Et on peut légitimement craindre que l’escalade affichée par les Occidentaux et par les Russes ne prenne vraiment fin dans l’immédiat. Il y a bien sûr le secrétaire à la Défense américain qui a exclu le recours à une intervention militaire américaine dans le conflit russo-géorgien ; et cela est sans doute encourageant ; mais le même Robert Gates ajoutait que les relations américano-russes risquaient d’être sévèrement affectées si toutefois Moscou ne changeait pas d’attitude. Et là est toute la question : que signifie ce message diplomatique à peine codé ?

Une autre inconnue de taille se trouve dans l’attitude de l’Iran qui, par le lancement réussi d’un "satellite d’essai", s’invite à dessein et par la force des choses, au débat. Cette prouesse technologique développée par un pays "voyou" aux yeux des Américains, ne peut que susciter des inquiétudes, dans le contexte actuel, du côté de la Maison Blanche, qui ne manquera pas de se poser de nouvelles questions à propos des intentions de l’Iran. Tébéran a-t-elle oui ou non une volonté manifeste de souffler sur le feu ?

Toute crise, si elle est mal gérée, peut dégénérer ; et celle-ci encore plus si l’on tient compte du contexte dans lequel elle se passe, ainsi que des acteurs en présence.

Ce n’est un secret pour personne, Occidentaux et Russes jouent à se faire peur. Et cela depuis un certain temps déjà. De part et d’autre, on cherche à marquer des points, à ébranler psychologiquement l’adversaire et nul n’ignore les conséquences apocalyptiques qu’un affrontement entre les deux camps pourrait provoquer. Il est vrai qu’ils l’évitent au maximum et choisissent de le faire par alliés et protégés interposés. Le fait n’est pas nouveau ; ce qui se passe à l’heure actuelle dans le Caucase est bien le résultat de vieilles rivalités qui ont toujours opposé les deux blocs : l’Est et l’Ouest.

L’Occident avait applaudi des deux mains l’implosion de l’Union soviétique. Et comme pour précipiter encore plus la déchéance du bloc soviétique, sont nées un certain nombre d’initiatives visant à la récupération par petites touches de l’ensemble des pays jadis satellites de l’Union soviétique, par le bloc occidental. Toutes choses qui n’étaient pas pour plaire à la Russie désormais presque solitaire. On se rappelle ce qui se passa dans les Balkans ; et les interventions américaines avec l’appui de leurs alliés en Irak, en Afghanistan, sans oublier l’Ukraine qui, à force de pressions, finit par tomber dans l’escarcelle occidentale.

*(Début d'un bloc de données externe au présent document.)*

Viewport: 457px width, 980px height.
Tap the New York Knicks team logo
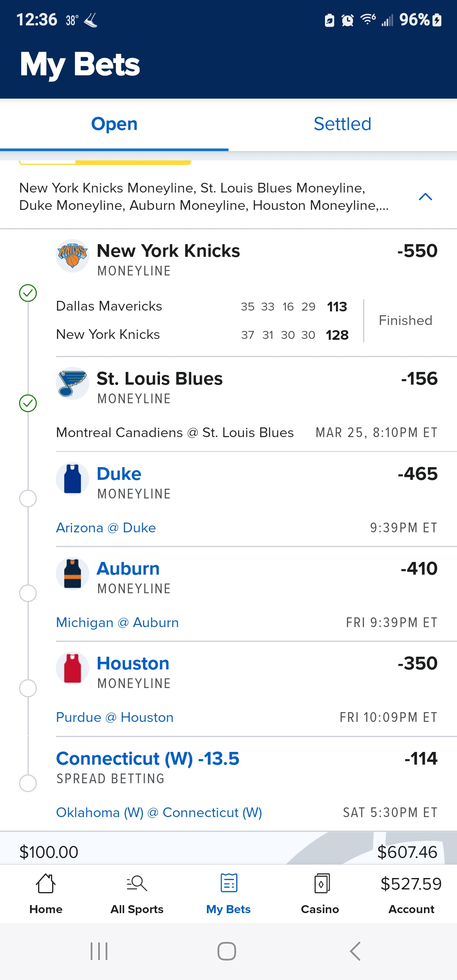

On peut le dire, la Russie tient désormais sa guerre, et son intention s’affichait avec on ne peut plus de clarté : trop c’est trop, il n’est plus question de se laisser faire. Avec une bonne dose de raison, il faut l’avouer : la première opération militaire de ce conflit a été lancée dans la province indépendantiste d’Ossétie du Sud par les troupes géorgiennes. C’est elle qui a mis le feu aux poudres et provoqué la massive riposte russe qui a fait basculer la région dans la tourmente.

C’est visible, des accords ont été signés, et la Russie a donné son accord de principe quant au retrait de ses troupes. Mais les nuages ne semblent pas dissipés si l’on considère les propos de la chancelière allemande Angela Merkel, qui visent à aider la Géorgie à adhérer à l’Otan. Du reste, les Géorgiens y tiendront-ils vraiment ?

Dernier fait et pas le moindre, le projet américain de bouclier antimissile visant à protéger les Etats-Unis d’éventuelles attaques de pays tels que l’Iran et la Corée du Nord. La Russie n’a d’ailleurs pas caché son irritation, qui trouve qu’en abritant les éléments du bouclier américain, la Pologne "s’expose à être frappée".

Dans ce contexte, à quand la fin de l’escalade ? La diplomatie ainsi que les relations internationales sont loin d’être des sciences exactes ; c’est bien la raison pour laquelle interrogations et inquiétudes subsistent quant à l’issue de ce conflit et partant la sécurité de notre planète entière. La Russie quittera-t-elle la Géorgie ? Si oui, quand ? Si non, qu’aurons-nous à la place ? Les différents accords signés sont-ils suffisants pour faire cesser la guerre et instaurer une paix durable dans la région ?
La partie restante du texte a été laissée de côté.